There's No Political Leadership
In a year and a half in office, Al-Maliki has proved incapable of rising above narrow Shi'ite politics. He has tended to hector and provoke rivals rather than attempt any genuine reconciliation. Last month he told a widely read Arabic paper that al-Hashimi's bloc in Parliament, the larger of two Sunni groupings, didn't represent Iraq's Sunnis. "This is not how you treat your allies in a government of national unity," says Maysoon al-Damaluji, one of the Parliament's handful of secular members. Nor is the Prime Minister the only partisan in the Green Zone. Sunni leaders have frequently been linked to terrorists. Last month a car bomb was found near the office of Adnan al-Dulaimi, who heads al-Hashimi's bloc; several of his bodyguards were arrested. Al-Dulaimi was not accused of wrongdoing but admitted he couldn't vouch for his bodyguards. Kurdish leaders tend to look after the interests of Kurdistan first rather than of the nation as a whole.
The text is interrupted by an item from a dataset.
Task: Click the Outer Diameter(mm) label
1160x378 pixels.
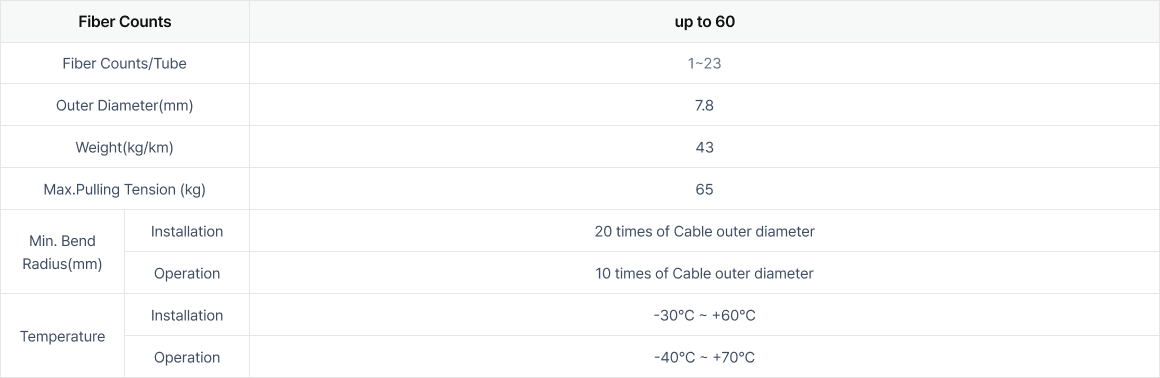Action: coord(124,105)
U.S. officials spend a lot of time coaxing and cajoling the Iraqi leadership to show some statesmanship. So far, it hasn't worked. "There isn't a common vision of what Iraq should be--in the near future or the far future," says al-Damaluji. Nowhere is that clearer than in Parliament, where sectarian and ethnic bickering passes for political dialogue. This time last year, American officials were pressing Iraqi politicians to set aside their differences and pass several crucial pieces of legislation--among them a deal on sharing oil revenues, a referendum on the status of the oil-rich northern city of Kirkuk and a law allowing members of Saddam's Baath Party to return to government jobs. The Bush Administration has since abandoned many of those benchmarks, focusing on less ambitious goals, like getting Parliament to pass the annual budget and generally work toward national reconciliation.
But the Iraqi Parliament continues to put off key issues. The status of Kirkuk--claimed by Kurds, Arabs and a third ethnic group known as Turkomans--was meant to be decided by the end of this year. Iraqi and U.S. officials now say that vote will have to be postponed. Ditto the vote on the budget. Bills on oil revenues and the drawing of provincial borders are no closer to being passed than they were months ago. The worry now is that if key political battles take place after the Americans have drawn down forces, they could spill into the streets in a confrontation between warring militias.
For Iraqi refugees like the Awadis, all this paints a dismal picture. Adnan and Noora say they and other refugee friends in Amman start almost every conversation with the question, Should we go home now? But the conversations all end the same way. "We want to be optimistic, but in the end we have to face reality," says Noora. "It is not time to pack our bags."